# I. Introduction
This notebook is to guide you through the first month of internship when you can only work with your personal computer from home, i.e. no access to intern code / data. The main purpose of this period is to build a state of the art for interpretability and AutoML. During the article reading, you might want to (1) take notes that will be greatly helpful when you write your final report at the end of the internship; (2) test / implement / improve those litterature algorithms using some public dataset. This notebook shows you how to: 
    - load public datasets from financial domains; 
    - explore the datasets and do some necessary data engineering, 
    - apply a ML pipeline on it (where AutoML / HP selection comes in)
    - and interpret the result (where interpretability comes in).

* **Recorded information**
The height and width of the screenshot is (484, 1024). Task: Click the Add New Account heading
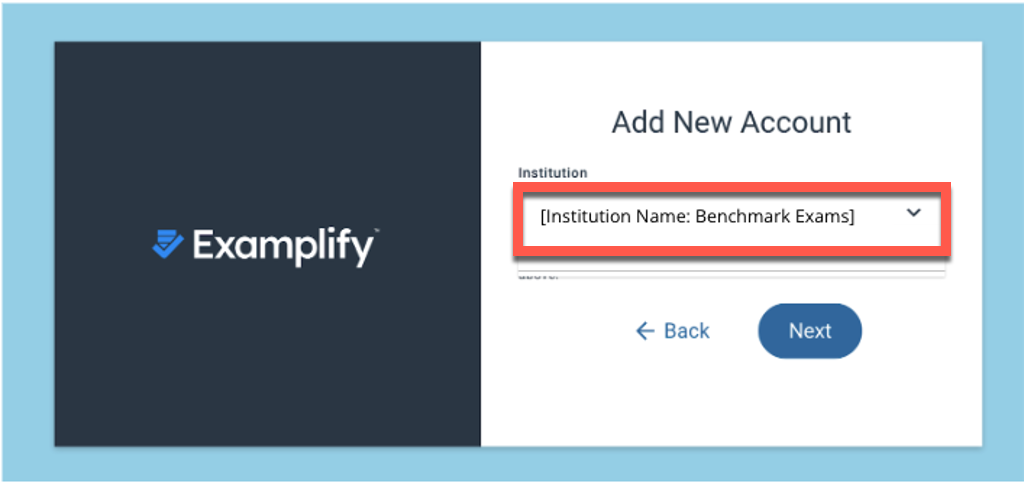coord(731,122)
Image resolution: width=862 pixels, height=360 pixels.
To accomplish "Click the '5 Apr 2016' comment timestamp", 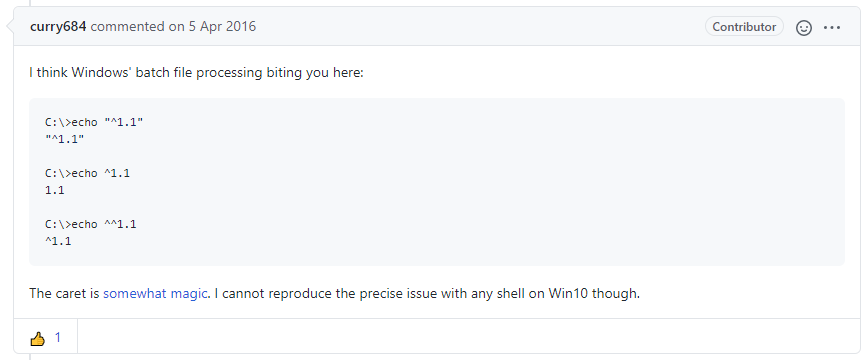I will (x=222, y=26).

* **To be done**
1: According to the notebook introduction, what is the main purpose of the first month of the internship?
2: Swap "AutoML" for "automated machine learning" and reproduce the notebook introduction between "# I. Introduction" and "interpretability comes in).", inclusive.
The material above is separate from the notebook introduction.

* **Outputs in order**
1: To build a state of the art for interpretability and AutoML.

2:
# I. Introduction
This notebook is to guide you through the first month of internship when you can only work with your personal computer from home, i.e. no access to intern code / data. The main purpose of this period is to build a state of the art for interpretability and automated machine learning. During the article reading, you might want to (1) take notes that will be greatly helpful when you write your final report at the end of the internship; (2) test / implement / improve those litterature algorithms using some public dataset. This notebook shows you how to: 
    - load public datasets from financial domains; 
    - explore the datasets and do some necessary data engineering, 
    - apply a ML pipeline on it (where automated machine learning / HP selection comes in)
    - and interpret the result (where interpretability comes in).